2. For the next 2-4 hours I will add wood chips every 45 mins to get an even coat over the meat.

3 . After about four hours I will take the butt of the smoker grate and sit it in a foil tray, this basically retains some of the stock. I will use some of this for the sauce and some for basting.

4. When my butt begins its "stall" period I lightly baste but add some BBQ Sauce (This is referred to as the mop)

5. Whilst I am mopping I add additional wood chips (My theory is some of the smoke may perfume the mop)

6. I cover the butt in the tray with foil when the meat hits the internal temp of 195.

7. I let it rest for a couple of hours in a Cambro and ready for pulling.

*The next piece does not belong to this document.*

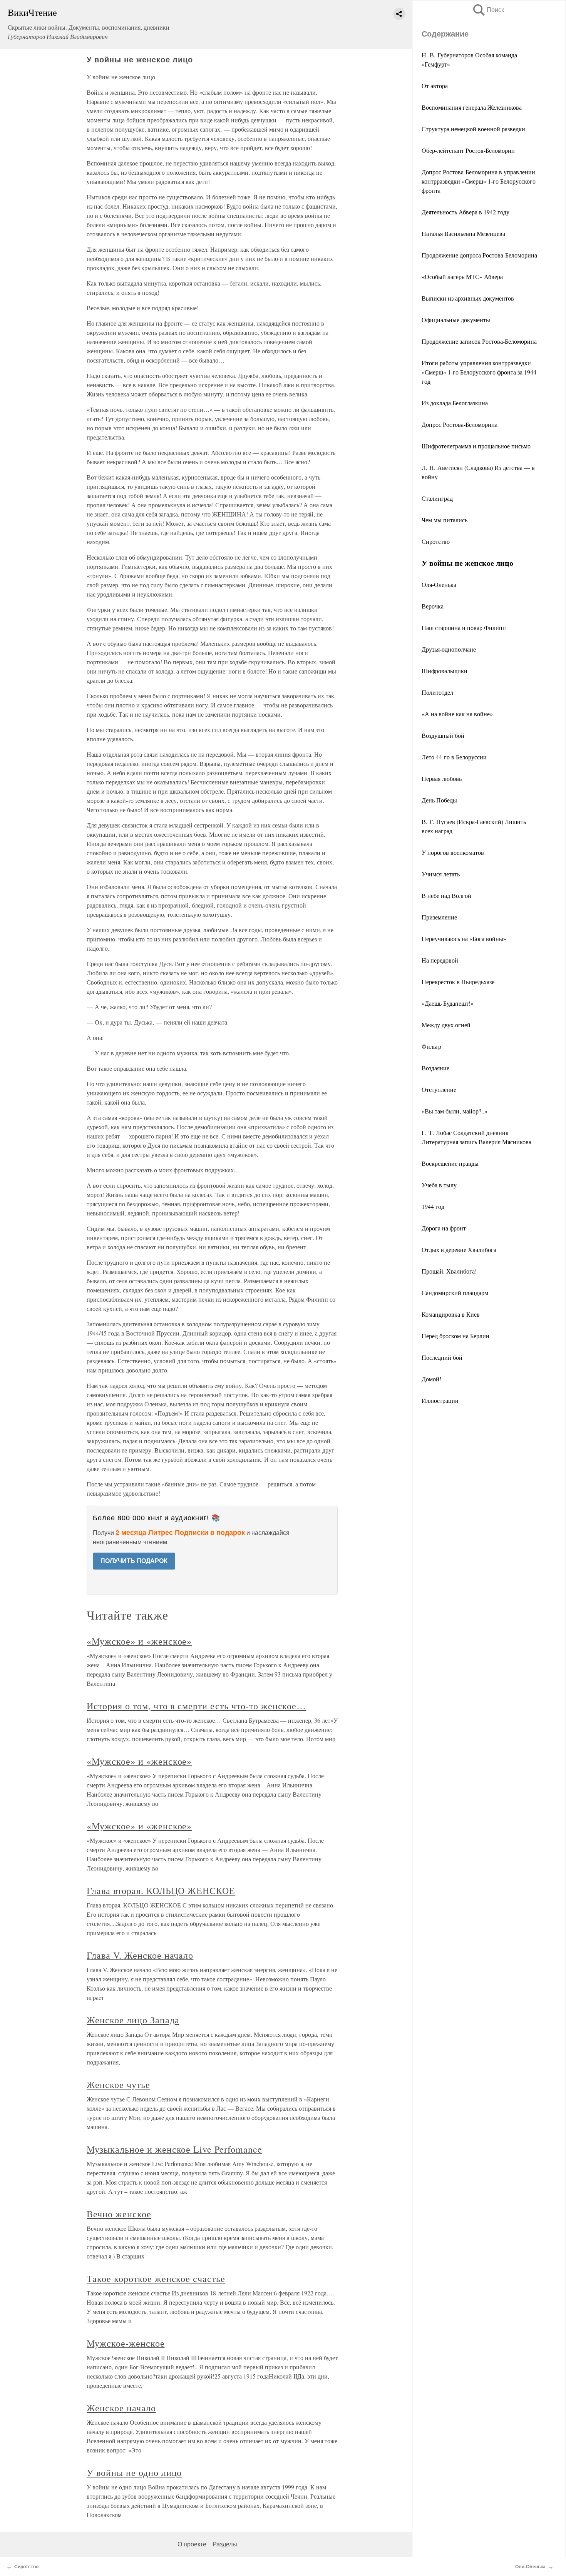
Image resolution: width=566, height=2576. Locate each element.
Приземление (439, 917)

Hope this helps, feel free to ask away.

Re: Clay Saucer Method

PostPosted: 21 Jun 2010, 21:38
by philnewts
That helps a lot, thanks gonna look into mops now. ;)

Re: Clay Saucer Method

PostPosted: 21 Jun 2010, 21:43
by philnewts
Just looked up Cambro. My credit card may take a beating :shock:

Re: Clay Saucer Method

PostPosted: 21 Jun 2010, 21:48
by All Weather Griller
Hi Phil,

Take a look on ebay, my tip on the Cambro front is not to rush in, you should be able to pick one up for around £100 in good condition.

If I do a practice butt before the comp (Which is likely), I will give you a shout I only live in Worksop so it's about 45 mins from you. You would be more than welcome to see what I do and sample it, it may give your missus an excuse to hit Meadowhall.

I'm not saying mine is the best you will taste but it may give you something to benchmark against.

Re: Clay Saucer Method

PostPosted: 28 Jun 2010, 18:06
by philnewts
Well well well........ it could be the best £4 I have ever spent. Used the clay saucer method and was much more patient with my lump and the minion method - cooker held at 225 degrees for 10 hours with no messing :D

I am getting the hang of this now!

Thanks for the tip

Re: Clay Saucer Method

PostPosted: 28 Jun 2010, 18:11
by All Weather Griller
Yeah baby!

and... i'm betting you had more control with your vents.